Como o Tinder quer aproximar usuários em tempos de coronavírus e quarentena

Como namorar ou, ao menos, tentar conhecer pessoas novas em tempos de isolamento social por causa do coronavírus? O aplicativo de relacionamentos Tinder não tem a resposta – aliás, ninguém tem, certo? -, mas está tentando criar uma alternativa para quem quer achar um novo par – mesmo que, no momento, para nada além do que relações exclusivamente remotas.

O aplicativo abriu mão da cobrança pelo recurso Passaporte, que permite conectar usuários com pessoas fora do seu raio de localização. A oferta valerá a partir da próxima semana para todos os usuários e se estenderá até o dia 30 de abril.
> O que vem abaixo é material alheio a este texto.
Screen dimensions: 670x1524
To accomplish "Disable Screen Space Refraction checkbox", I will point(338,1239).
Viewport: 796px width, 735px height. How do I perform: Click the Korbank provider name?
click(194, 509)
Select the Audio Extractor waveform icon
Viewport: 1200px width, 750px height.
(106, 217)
Segundo o Tinder, sua ideia é abrir caminhos para que as pessoas possam conviver socialmente e conhecer outras, mesmo que o objetivo não seja o de iniciar um relacionamento afetivo.
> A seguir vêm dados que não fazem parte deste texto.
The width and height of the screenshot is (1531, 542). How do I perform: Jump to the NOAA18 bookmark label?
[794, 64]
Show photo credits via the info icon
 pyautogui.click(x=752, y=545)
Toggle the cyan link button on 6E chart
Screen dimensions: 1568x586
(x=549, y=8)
“Nossa expectativa é que você use o recurso Passaporte para viajar de sua quarentena para qualquer lugar do mundo. Você pode conferir pessoas de sua cidade natal, daquela em que fez faculdade ou de uma cidade-irmã e encontrar gente de todo o mundo que está passando pelas mesmas coisas”, disse a empresa, em comunicado. “No mínimo, você pode aprender como dizer ‘oi’ em outro idioma.”

O recurso permite que usuários “visitem” um local por vez, mas podem deslizar a quantidade de locais que quiser. O Passaporte está disponível para assinantes das versões Plus e Gold do Tinder. Segundo a página de ajuda do aplicativo, os usuários que você curtiu usando o Passaporte podem visualizar seu perfil até um dia depois de você mudar sua localização.

Estratégia de mercado

A novidade é bem-vinda para os usuários do app, mas é, também, um posicionamento de mercado nesses tempos de exceção que o coronavírus impôs às relações sociais. Serviços concorrentes, como Hinge, The League e a controladora do Tinder, a Match.com, têm apostado em conversas por vídeo para ajudar a manter um certo senso de normalidade para pessoas que procuram alternativas de socialização.

“Nos aplicativos de namoro, os usuários ainda podem estar ativos combinando e enviando mensagens sem realmente se encontrar pessoalmente”, diz em um relatório de tendências a App Annie, empresa de inteligência de mercado para a indústria de telefonia móvel. “A gamificação de ‘deslizar’ nos aplicativos de namoro se encaixa nesse comportamento para encontrar caminhos para passar o tempo e entreter. Assim, podemos esperar um nível de resiliência (do setor) aí.”